I'm on 9.9.9.9 as my only listed DNS server for the time being. Running the GRC test gives me a few different PCH servers with 74.63.17.* but provides for all Excellent results. Some of the other tests listed appear to give me good results but I'm still having some issues with pages not loading or not loading on the first try. All I should need to do is enable DNSSEC and DNS rebind protection on the LAN>DHCP Server tab, right?

In my testing, Quad9 had fewer ‘red crosses’ than either Google, & particularly Cloudflare.
The technical detail of this is above my pay grade, but the real world results of this for me mean no hassles with Quad9, but troubles with the other two resolvers.

My 10 cents worth; enabling dnssec & rebind protection with Quad9 shouldn’t make any difference to site resolution.

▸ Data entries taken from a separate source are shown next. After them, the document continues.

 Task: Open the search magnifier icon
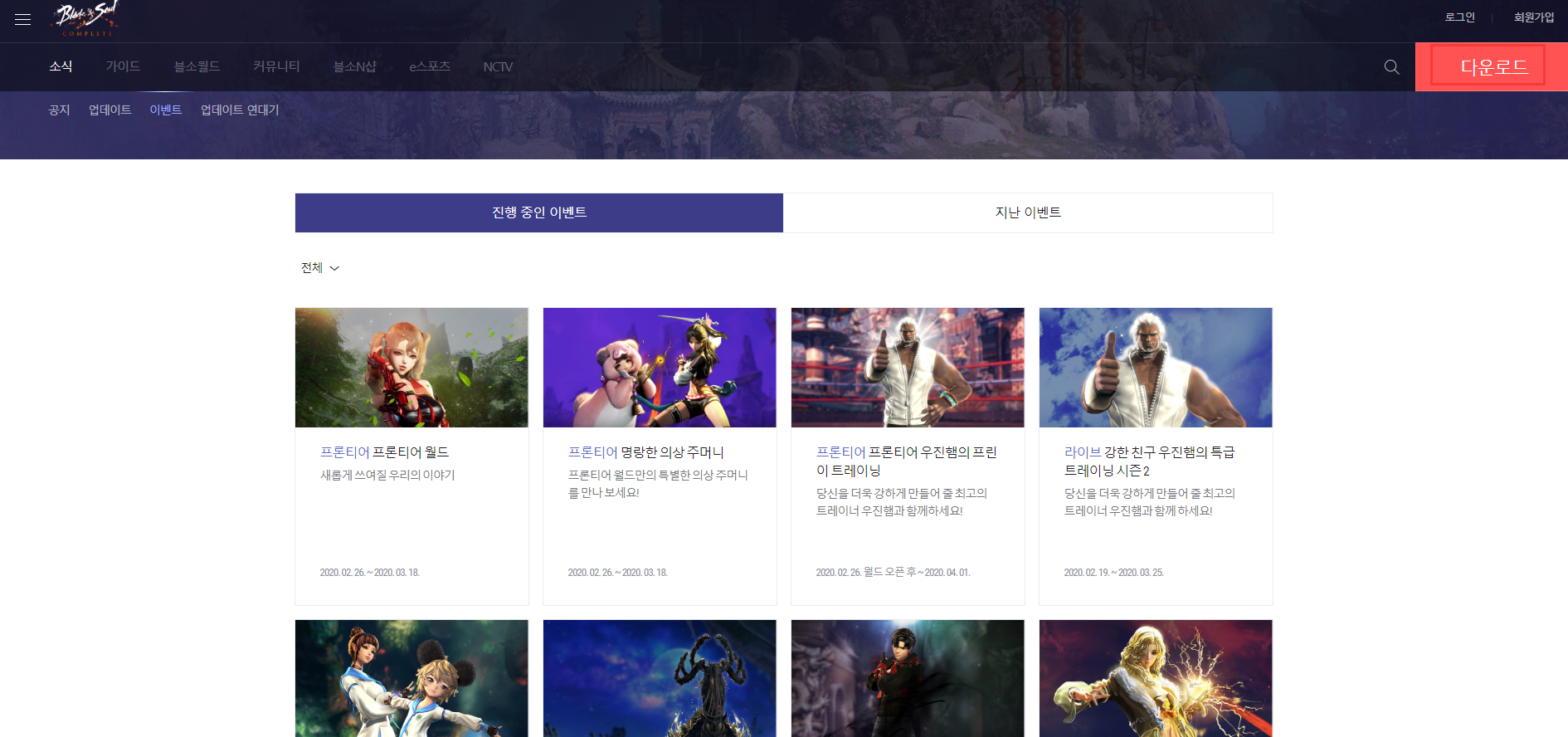click(x=1391, y=67)
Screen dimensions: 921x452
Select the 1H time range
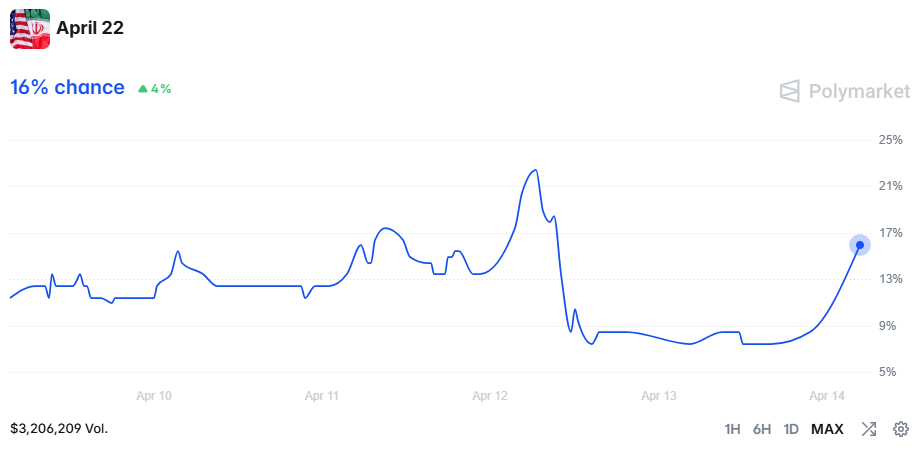tap(732, 429)
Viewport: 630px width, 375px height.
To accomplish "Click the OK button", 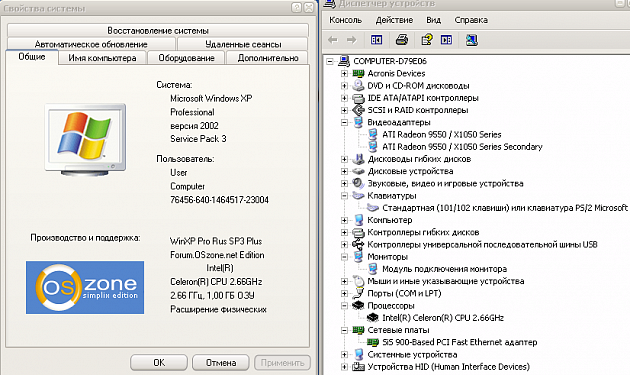I will [x=159, y=363].
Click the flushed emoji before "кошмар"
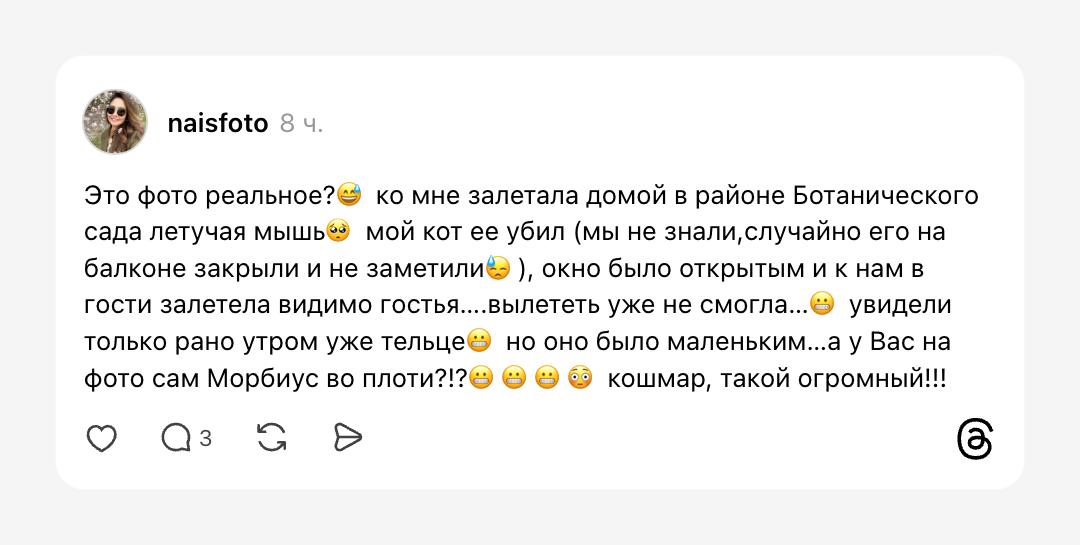Image resolution: width=1080 pixels, height=545 pixels. pyautogui.click(x=580, y=380)
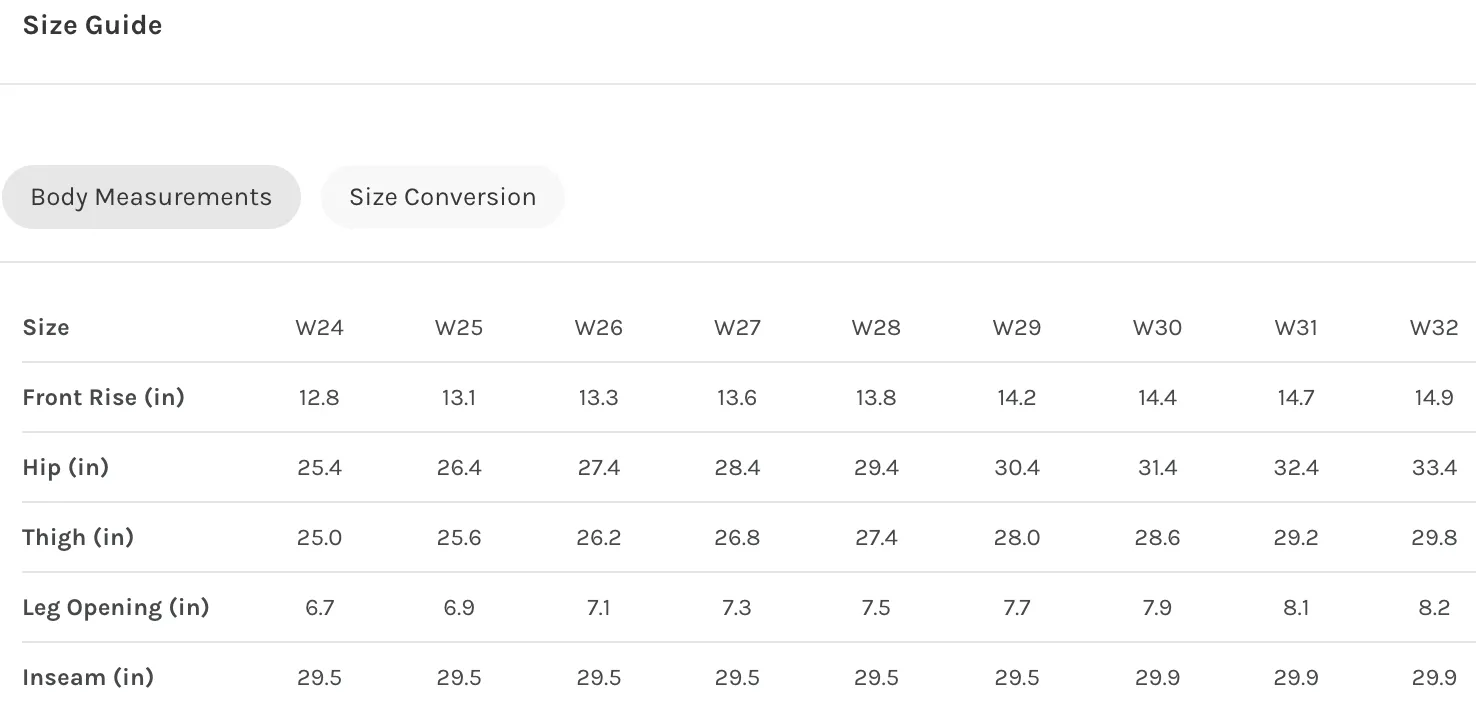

It certainly didn’t for me.
Maybe after enabling, try rebooting your router & clients?

 

[richardeid]

I tried restarting everything once the problems started. I'm not a 100% novice, lol. Then I did an ipconfig /reset on a couple machines figuring maybe it needed to refresh for no reason in particular...didn't work. On one test machine I even reset the IP stack (netsh int ip reset) knowing that probably wouldn't do it...didn't.

Last night I was going back through my config and I noticed I had my secondary DNS server set up for OpenDNS. I can't even remember doing that. Just for troubleshooting purposes I removed that and left only Quad9 as my primary. Before I headed out the door this morning I noticed that I was having no problems with page loading, though I don't think I did at first anyway so I'm not 100% sure the issued is gone. I'm not sure how the problem could have been OpenDNS as the secondary that was causing page load issues, but if that can be explained I'd be satisfied. Once I noticed that set as my secondary I checked to see if OpenDNS supported DNSSEC and it doesn't...only DNSCrypt. But still, being the secondary resolver...well maybe my paygrade is pretty low, too.

I'll be home in a couple hours and have more time to play around so I'll update when I know more. Thanks again!

 

[Theliel]

I've spent time using both, DoH and DNSSec with Google, and except for one domain in particular, and because of DoH alone, everything has always worked fine. It is true that some DNS servers do not work fine sometimes, but for me at least, with Google, Zero issues (well, only one issue with one domain).